Both the line with "Given: Select the" and the line with "The height and" in the records below must appear in the output, along with every line between them, exactly and with nothing added.

(Information provided)

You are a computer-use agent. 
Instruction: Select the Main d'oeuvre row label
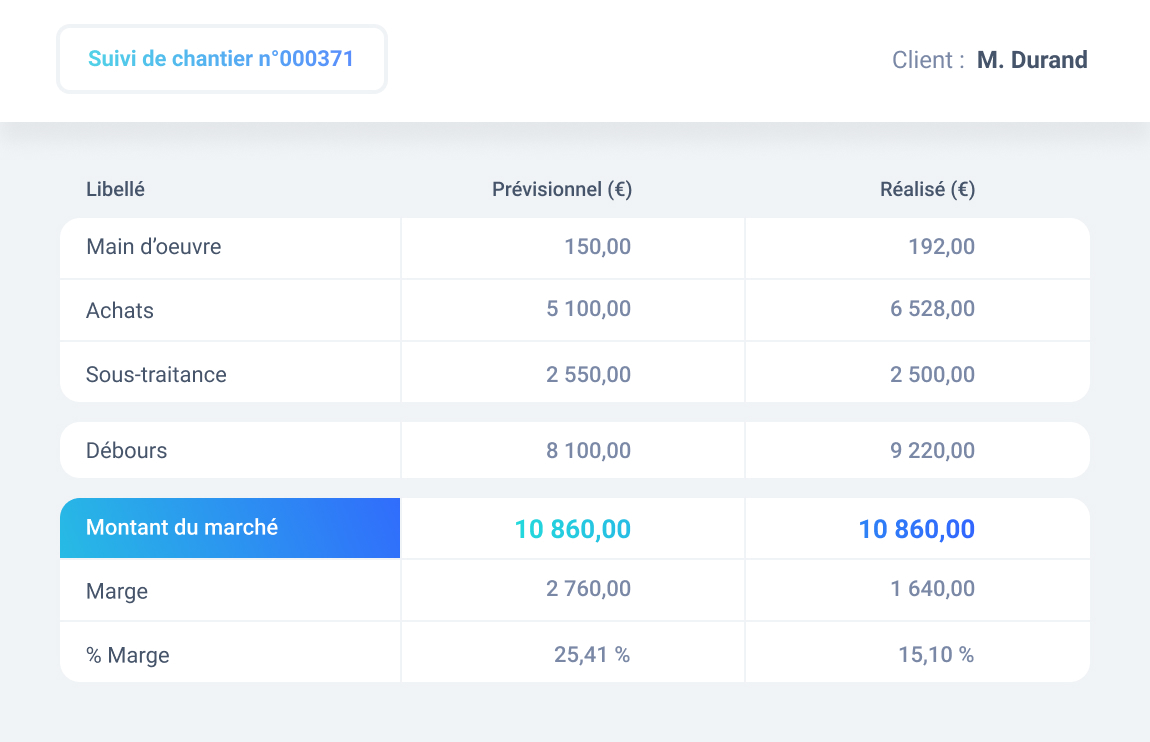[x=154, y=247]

(End Information provided)
(Information provided)

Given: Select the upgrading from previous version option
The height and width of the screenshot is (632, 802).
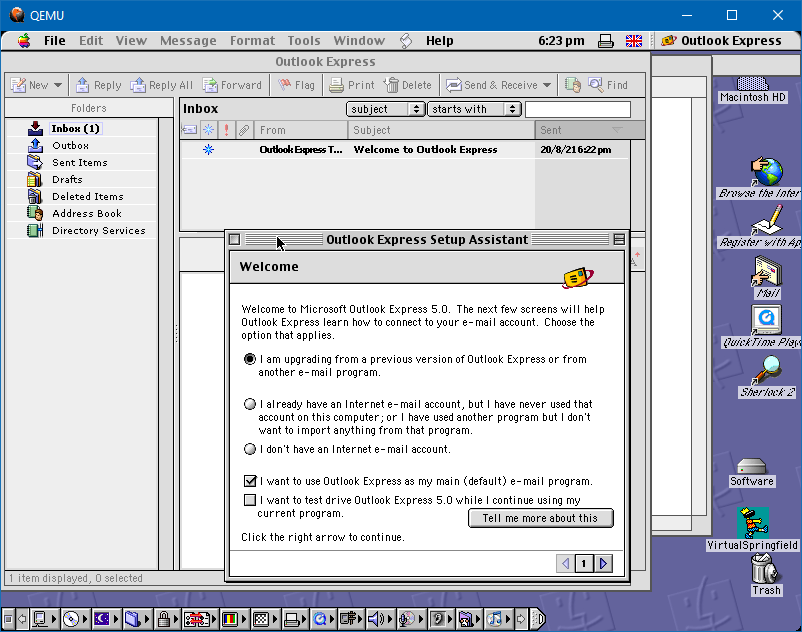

(End Information provided)

(Task result):
Given: Select the upgrading from previous version option
The height and width of the screenshot is (632, 802).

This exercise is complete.